Viktor Orbán – Photo: PMO

IMF, EBRD raise Hungary GDP growth forecast

Orbán: Achieving 5.5 percent growth requires ‘forceful government decisions’

The Hungarian government will have to make "unexpected, forceful and serious decisions" with regard to the Hungarian economy in order to achieve 5.5 percent GDP growth in 2021, in which case it will be able to afford a tax refund for families, Prime Minister Viktor Orbán told a press conference on Tuesday.

Answering a question at a joint press conference with his Slovak counterpart, Eduard Heger, Orbán warned that developments over the coming weeks would be crucial in achieving that goal. “Unless the operative body overseeing the relaunch of Hungarian economy, headed by [Minister of Foreign Affairs and Trade] Peter Szijjarto, submits 15-20 forceful and occasionally surprising measures to the government in the coming weeks, the 5.5 percent growth will not be achieved,” he said.

Orbán also noted “serious problems” in the construction industry, saying that steep rises in the price of materials had “syphoned away” government support for home reconstruction from families and into the pockets of manufacturers. Countermeasures could be discussed in government as soon as this week, he added.

IMF raises Hungary growth forecast to 6.2 percent

The International Monetary Fund has revised its forecast of Hungary’s economic growth to 6.2 percent in 2021, from a projected 4.3 percent in May, Finance Minister Mihaly Varga said on Tuesday. In an assessment following a regular consultation, the IMF called Hungary’s fiscal policy response to the economic fallout of the coronavirus pandemic “large and timely.” It noted that the deficit increased to 8.1 percent of GDP and public debt rose above 80 percent of GDP. The IMF said inflation was expected around 4.1 percent in 2021.

The National Bank of Hungary (NBH) reacted swiftly to market pressures by providing ample liquidity through a variety of policy tools, the report said, praising the Hungarian government’s economy protection measures, its budget policy and its steps to preserve jobs and incentivise investments, Varga said in a Facebook post.

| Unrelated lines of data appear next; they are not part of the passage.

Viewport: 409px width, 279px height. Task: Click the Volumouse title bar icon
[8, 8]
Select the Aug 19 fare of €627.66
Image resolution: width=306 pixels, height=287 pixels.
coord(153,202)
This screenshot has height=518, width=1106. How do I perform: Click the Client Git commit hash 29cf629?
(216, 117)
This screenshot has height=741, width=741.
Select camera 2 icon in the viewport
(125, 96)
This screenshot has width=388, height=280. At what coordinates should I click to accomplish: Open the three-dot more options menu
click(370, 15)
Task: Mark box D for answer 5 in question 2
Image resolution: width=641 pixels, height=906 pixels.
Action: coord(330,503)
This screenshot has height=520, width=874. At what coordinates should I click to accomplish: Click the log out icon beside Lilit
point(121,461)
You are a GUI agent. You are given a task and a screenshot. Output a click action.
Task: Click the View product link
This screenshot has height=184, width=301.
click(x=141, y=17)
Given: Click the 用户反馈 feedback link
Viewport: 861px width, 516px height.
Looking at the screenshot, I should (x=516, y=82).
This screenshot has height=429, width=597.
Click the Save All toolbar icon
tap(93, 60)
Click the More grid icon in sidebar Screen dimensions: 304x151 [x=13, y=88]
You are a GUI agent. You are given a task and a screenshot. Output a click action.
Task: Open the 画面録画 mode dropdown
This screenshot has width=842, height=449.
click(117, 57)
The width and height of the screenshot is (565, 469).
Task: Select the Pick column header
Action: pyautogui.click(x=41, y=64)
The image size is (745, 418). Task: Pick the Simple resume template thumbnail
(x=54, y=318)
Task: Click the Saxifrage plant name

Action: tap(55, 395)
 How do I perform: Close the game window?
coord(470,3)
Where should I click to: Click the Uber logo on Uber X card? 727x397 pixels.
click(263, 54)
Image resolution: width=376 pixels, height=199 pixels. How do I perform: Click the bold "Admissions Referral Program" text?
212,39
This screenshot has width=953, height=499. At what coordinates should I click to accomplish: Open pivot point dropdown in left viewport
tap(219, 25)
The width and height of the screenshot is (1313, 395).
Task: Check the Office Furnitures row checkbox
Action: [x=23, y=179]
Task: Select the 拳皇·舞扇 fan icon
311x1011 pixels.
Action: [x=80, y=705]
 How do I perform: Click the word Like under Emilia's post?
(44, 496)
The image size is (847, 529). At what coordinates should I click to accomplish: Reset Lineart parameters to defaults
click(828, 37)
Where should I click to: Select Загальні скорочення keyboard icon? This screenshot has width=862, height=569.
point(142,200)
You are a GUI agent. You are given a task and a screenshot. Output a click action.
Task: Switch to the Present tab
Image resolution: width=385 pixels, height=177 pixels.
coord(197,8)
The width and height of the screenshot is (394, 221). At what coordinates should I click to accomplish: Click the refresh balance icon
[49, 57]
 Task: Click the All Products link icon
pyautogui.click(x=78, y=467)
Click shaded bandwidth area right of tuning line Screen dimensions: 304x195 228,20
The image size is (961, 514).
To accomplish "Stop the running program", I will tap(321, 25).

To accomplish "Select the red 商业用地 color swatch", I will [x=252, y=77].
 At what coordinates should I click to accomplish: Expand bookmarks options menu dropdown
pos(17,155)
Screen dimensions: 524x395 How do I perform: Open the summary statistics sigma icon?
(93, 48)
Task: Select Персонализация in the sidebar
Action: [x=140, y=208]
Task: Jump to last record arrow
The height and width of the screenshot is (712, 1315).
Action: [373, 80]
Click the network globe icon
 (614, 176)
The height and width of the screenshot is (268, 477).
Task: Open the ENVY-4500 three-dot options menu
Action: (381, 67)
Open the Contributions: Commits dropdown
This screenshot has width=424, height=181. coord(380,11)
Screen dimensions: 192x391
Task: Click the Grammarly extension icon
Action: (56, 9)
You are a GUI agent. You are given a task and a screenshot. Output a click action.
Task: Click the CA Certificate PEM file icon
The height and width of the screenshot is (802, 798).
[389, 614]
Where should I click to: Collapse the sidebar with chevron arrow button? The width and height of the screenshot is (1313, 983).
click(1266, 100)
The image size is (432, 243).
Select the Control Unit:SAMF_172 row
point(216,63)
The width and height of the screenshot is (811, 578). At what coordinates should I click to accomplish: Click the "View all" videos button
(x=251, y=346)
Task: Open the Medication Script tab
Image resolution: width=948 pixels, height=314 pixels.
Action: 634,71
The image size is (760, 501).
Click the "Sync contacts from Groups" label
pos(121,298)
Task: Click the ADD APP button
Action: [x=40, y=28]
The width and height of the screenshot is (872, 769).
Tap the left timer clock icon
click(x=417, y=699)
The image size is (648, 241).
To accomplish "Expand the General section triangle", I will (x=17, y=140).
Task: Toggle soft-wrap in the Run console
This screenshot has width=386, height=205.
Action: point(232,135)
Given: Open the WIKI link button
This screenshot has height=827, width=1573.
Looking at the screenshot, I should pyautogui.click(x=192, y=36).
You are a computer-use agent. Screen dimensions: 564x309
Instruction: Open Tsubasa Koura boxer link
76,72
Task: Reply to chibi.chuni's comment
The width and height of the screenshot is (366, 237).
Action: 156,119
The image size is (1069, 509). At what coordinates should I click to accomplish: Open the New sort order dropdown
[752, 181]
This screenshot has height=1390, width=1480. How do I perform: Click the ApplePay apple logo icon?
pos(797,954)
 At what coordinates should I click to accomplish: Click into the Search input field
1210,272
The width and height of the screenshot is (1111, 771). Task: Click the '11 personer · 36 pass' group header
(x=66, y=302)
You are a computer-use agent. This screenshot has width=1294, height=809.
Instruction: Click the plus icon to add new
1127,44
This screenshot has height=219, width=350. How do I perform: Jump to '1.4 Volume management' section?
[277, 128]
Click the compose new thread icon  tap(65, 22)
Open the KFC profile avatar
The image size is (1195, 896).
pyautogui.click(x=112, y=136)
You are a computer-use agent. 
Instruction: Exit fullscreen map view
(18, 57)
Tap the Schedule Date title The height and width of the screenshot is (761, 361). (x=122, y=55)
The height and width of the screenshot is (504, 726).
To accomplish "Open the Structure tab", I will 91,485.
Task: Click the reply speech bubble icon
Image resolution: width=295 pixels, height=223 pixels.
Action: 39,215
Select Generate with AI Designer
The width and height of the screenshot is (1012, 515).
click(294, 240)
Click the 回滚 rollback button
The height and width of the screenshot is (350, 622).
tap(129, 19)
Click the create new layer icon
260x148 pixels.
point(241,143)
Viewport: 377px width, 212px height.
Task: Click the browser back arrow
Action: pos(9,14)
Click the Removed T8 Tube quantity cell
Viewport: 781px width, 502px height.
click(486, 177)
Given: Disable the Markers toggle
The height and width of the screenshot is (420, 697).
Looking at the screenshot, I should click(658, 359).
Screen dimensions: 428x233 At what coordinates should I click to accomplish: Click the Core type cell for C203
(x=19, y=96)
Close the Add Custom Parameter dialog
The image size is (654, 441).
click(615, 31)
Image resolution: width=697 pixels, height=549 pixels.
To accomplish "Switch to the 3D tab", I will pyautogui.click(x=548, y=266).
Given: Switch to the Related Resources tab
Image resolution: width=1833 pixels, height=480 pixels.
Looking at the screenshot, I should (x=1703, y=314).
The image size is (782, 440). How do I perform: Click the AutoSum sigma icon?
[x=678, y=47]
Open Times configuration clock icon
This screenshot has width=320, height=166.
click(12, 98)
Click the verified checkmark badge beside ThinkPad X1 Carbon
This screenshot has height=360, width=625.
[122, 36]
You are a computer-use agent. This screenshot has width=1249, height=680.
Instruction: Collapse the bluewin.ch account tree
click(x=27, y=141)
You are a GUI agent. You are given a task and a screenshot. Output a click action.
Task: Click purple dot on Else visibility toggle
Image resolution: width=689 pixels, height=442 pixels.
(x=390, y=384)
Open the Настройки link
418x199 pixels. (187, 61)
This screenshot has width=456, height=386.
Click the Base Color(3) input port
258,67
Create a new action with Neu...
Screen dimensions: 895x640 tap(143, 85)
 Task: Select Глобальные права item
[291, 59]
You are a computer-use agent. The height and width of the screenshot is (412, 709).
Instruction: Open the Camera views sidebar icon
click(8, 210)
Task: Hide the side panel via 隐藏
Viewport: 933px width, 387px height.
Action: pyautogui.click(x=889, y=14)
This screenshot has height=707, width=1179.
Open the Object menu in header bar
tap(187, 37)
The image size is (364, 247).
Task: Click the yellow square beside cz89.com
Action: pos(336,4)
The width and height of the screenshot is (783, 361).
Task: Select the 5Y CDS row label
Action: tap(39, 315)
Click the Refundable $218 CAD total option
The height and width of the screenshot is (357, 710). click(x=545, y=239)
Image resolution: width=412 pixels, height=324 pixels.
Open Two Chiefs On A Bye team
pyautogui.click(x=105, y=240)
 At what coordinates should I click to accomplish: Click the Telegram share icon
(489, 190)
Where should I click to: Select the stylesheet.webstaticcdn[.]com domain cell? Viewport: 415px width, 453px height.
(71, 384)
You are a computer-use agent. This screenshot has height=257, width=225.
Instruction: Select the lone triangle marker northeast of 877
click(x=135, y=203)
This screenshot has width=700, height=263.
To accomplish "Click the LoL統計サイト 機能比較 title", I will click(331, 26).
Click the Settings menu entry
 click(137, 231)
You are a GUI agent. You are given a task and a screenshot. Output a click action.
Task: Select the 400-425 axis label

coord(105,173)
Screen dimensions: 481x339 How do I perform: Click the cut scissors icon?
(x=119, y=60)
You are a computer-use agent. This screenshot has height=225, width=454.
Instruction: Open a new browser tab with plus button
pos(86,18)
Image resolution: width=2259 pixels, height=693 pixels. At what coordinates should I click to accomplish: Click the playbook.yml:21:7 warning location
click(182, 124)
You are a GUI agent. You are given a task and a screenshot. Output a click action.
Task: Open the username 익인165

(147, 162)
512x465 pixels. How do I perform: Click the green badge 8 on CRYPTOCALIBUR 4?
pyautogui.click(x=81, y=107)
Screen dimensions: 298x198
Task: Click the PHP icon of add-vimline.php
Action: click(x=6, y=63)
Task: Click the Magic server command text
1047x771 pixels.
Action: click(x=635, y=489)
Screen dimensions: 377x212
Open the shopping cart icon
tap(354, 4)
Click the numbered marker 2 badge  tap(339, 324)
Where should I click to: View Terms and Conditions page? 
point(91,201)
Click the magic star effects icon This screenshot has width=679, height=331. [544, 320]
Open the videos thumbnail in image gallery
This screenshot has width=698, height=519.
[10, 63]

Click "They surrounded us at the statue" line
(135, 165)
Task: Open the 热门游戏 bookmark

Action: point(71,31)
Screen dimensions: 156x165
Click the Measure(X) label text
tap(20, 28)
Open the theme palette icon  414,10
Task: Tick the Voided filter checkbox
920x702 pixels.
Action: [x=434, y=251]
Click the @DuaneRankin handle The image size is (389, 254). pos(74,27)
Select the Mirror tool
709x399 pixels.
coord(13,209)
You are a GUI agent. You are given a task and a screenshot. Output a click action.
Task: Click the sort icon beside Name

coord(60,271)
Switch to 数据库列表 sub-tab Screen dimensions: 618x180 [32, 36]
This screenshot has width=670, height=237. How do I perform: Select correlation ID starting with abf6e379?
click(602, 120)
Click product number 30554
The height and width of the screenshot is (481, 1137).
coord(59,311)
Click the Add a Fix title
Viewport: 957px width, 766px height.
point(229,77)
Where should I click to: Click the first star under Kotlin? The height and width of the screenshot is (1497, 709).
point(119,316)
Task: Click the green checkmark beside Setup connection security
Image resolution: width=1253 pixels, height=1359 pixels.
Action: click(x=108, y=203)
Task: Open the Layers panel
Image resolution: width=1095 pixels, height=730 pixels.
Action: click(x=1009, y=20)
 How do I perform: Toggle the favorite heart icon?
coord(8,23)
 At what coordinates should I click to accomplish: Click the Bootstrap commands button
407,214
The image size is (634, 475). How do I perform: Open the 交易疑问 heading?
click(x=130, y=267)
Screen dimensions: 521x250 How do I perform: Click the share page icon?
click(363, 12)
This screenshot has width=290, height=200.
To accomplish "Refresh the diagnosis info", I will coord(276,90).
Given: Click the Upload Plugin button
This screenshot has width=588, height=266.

The European Commission and Hungary’s Takarekbank have both raised their estimates regarding Hungarian economic growth in the past few weeks, Varga noted. The country has also recently jumped five places to rank 42nd in the report published by the Swiss IMD World Competitiveness Center, he added.

EBRD raises Hungary GDP growth forecast

The European Bank for Reconstruction and Development (EBRD) raised its forecast for Hungary’s GDP growth this year to 5.5 percent in a biannual report published on Wednesday. The forecast was raised from 4 percent in a release issued in September 2020.

The government’s official projection for GDP growth this year is 4.3 percent.

The EBRD sees Hungary’s economic growth slowing to 4.8 percent in 2022.

In the short term, the economic recovery will likely be driven by investments, propelled by higher FDI inflows and the EU recovery fund, and improving household consumption thanks to accumulated savings during the lockdown periods, the EBRD said.

The share of total population that received at least one vaccine dose reached 55 percent at the start of June 2021, the highest share in the region and well above the EU average of 43 percent, which lowers the risk of another pandemic wave amid lifted restrictions, they added.